• _Work instruction_
Put into a numbered list the lines of the listing below, beginning with the line that contains "Locate an element on the screen. Image" and continuing through the line that contains "I want to click on country-code: RO, so", both included, with blank lines omitted. Leave the pictures out of your answer.

*** Records provided

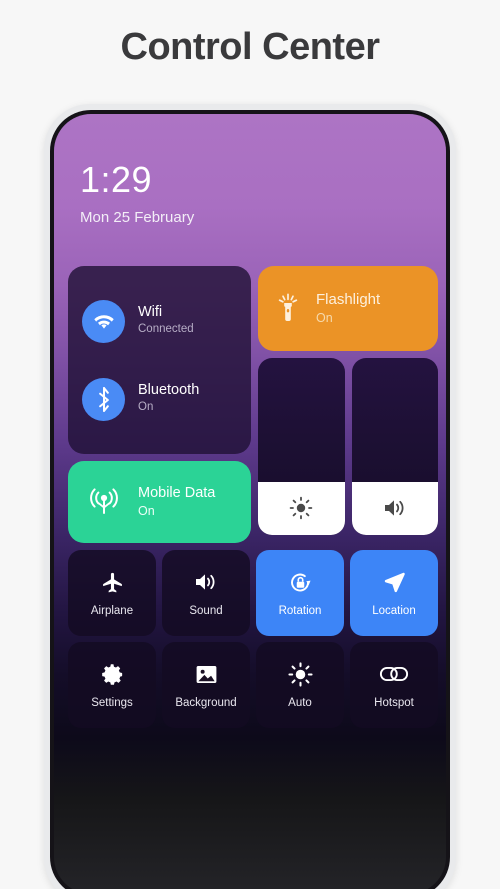 The image size is (500, 889). I want to click on image-icon, so click(206, 674).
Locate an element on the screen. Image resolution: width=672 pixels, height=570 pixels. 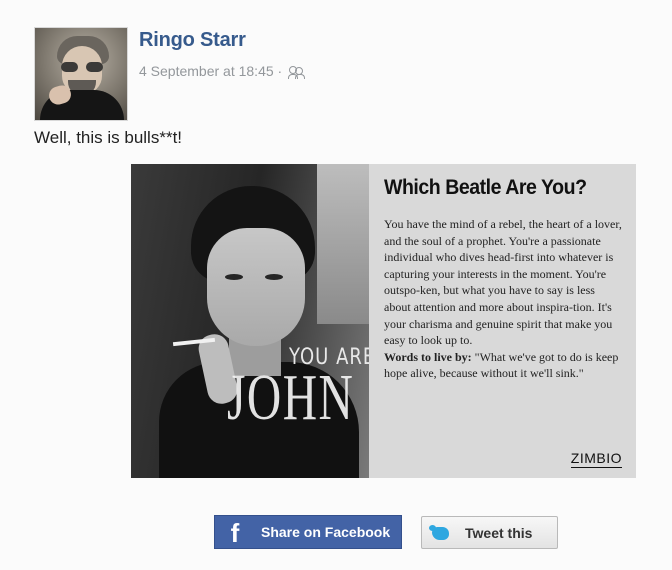
post-meta: 4 September at 18:45 · is located at coordinates (222, 72).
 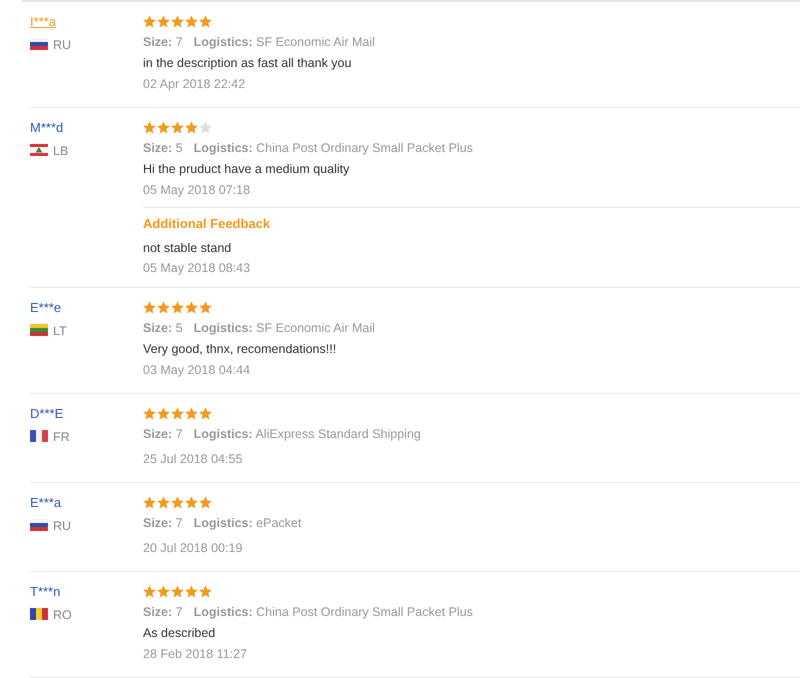 I want to click on country-code: RO, so click(x=62, y=616).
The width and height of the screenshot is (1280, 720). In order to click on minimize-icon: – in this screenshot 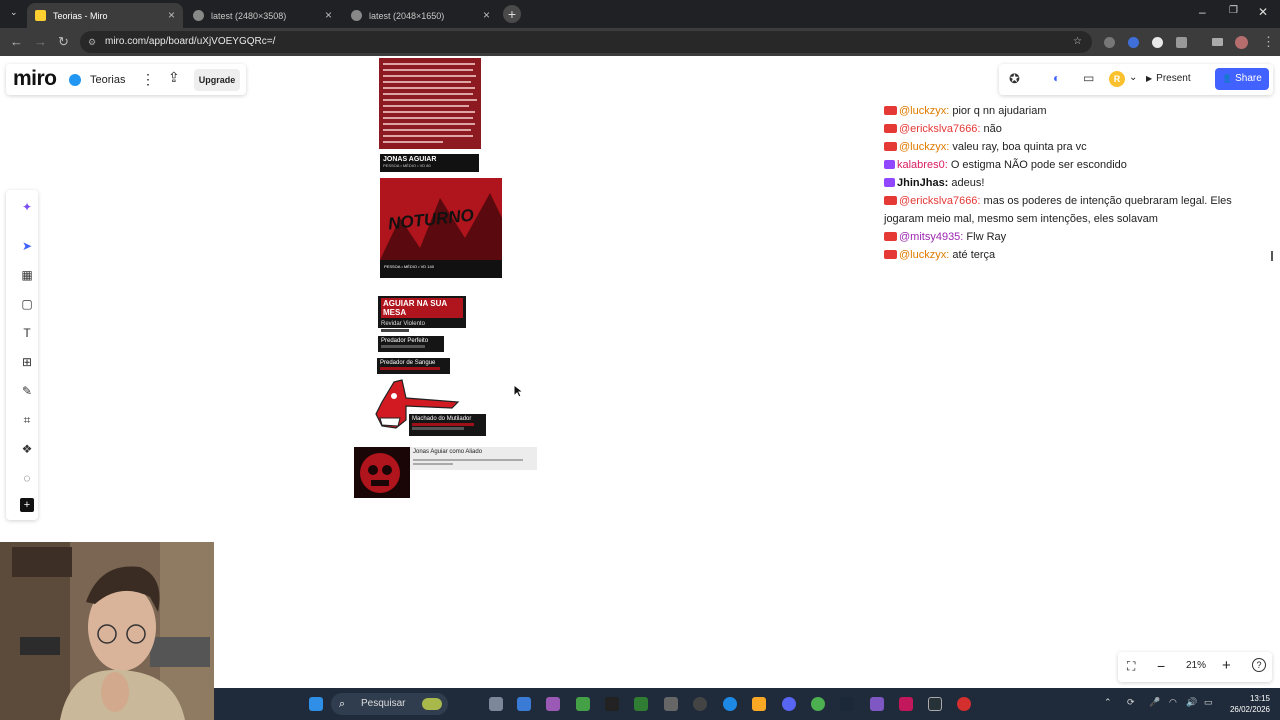, I will do `click(1202, 12)`.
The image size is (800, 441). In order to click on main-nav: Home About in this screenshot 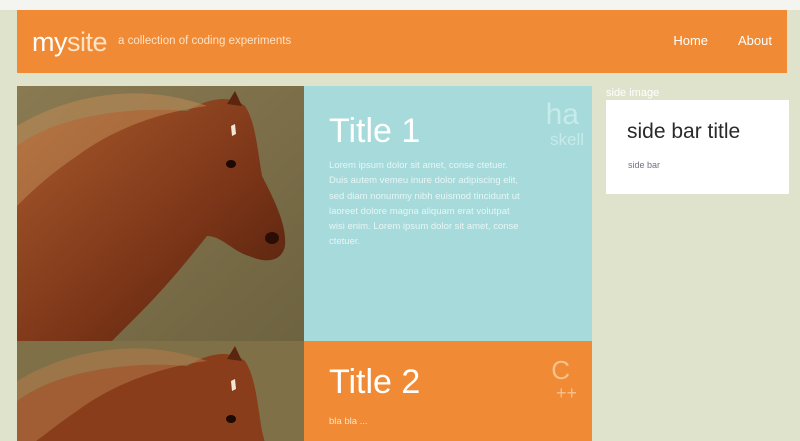, I will do `click(730, 40)`.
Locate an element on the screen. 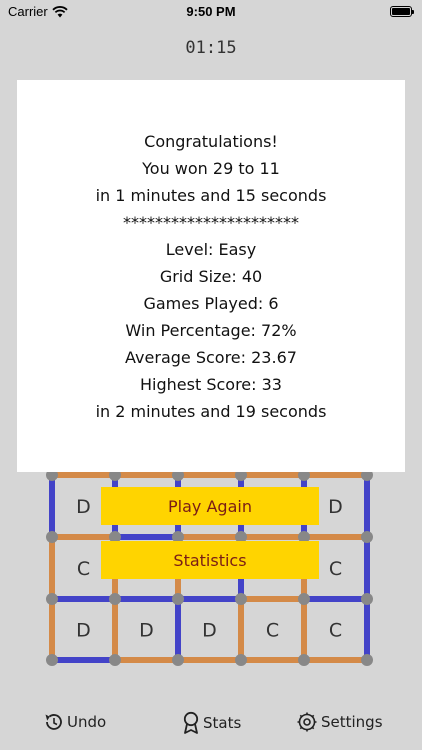 Image resolution: width=422 pixels, height=750 pixels. gear-icon is located at coordinates (307, 722).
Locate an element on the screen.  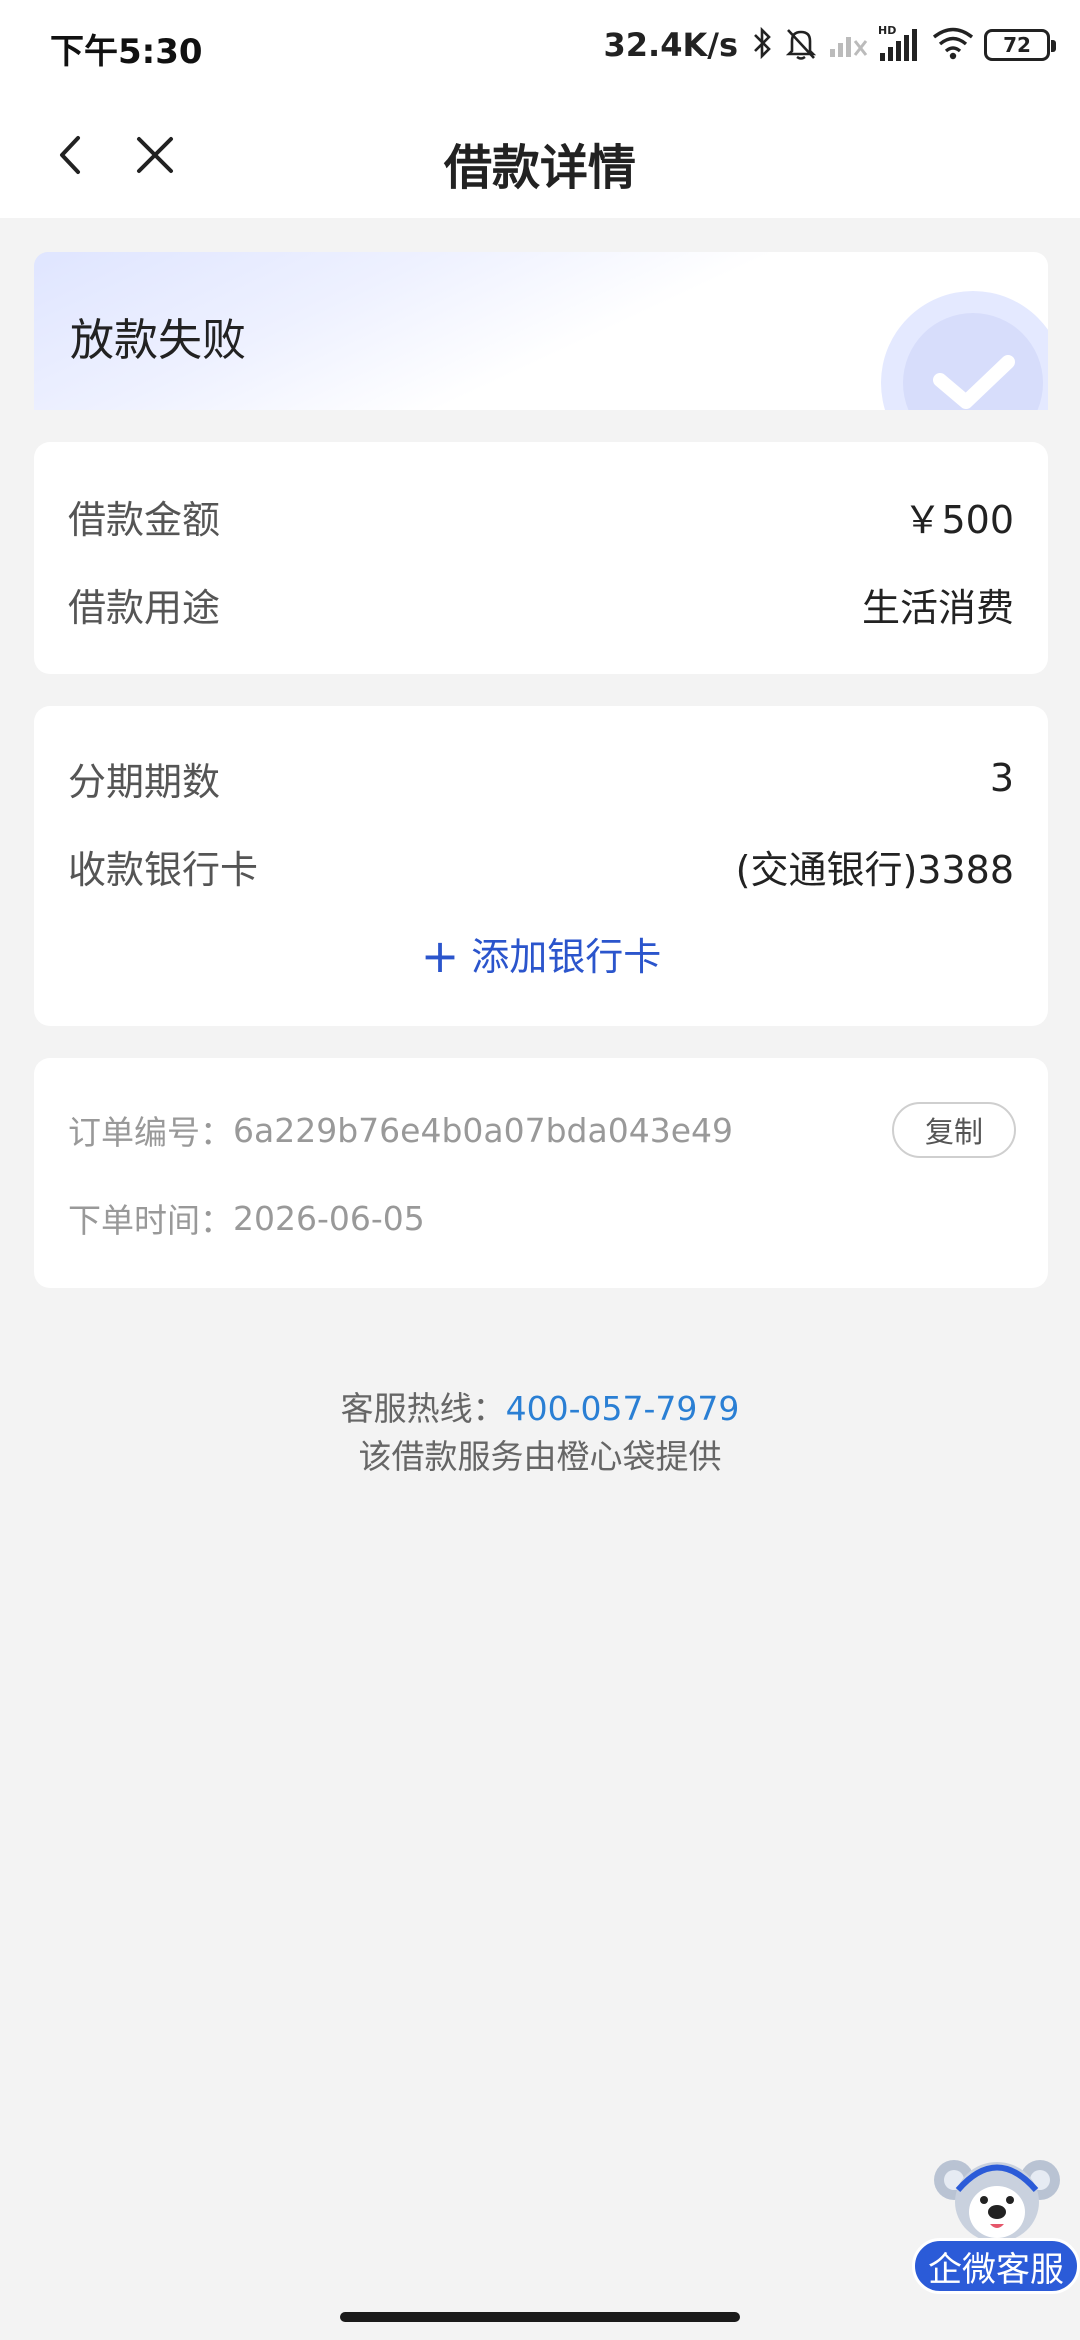
loan-amount-row: 借款金额 ￥500 is located at coordinates (541, 516).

******

• _Response to the task_
1. Locate an element on the screen. Image resolution: width=672 pixels, height=570 pixels. 
2. post-meta: 4 September at 18:45 · is located at coordinates (222, 72).
3.   I want to click on country-code: RO, so click(x=62, y=616).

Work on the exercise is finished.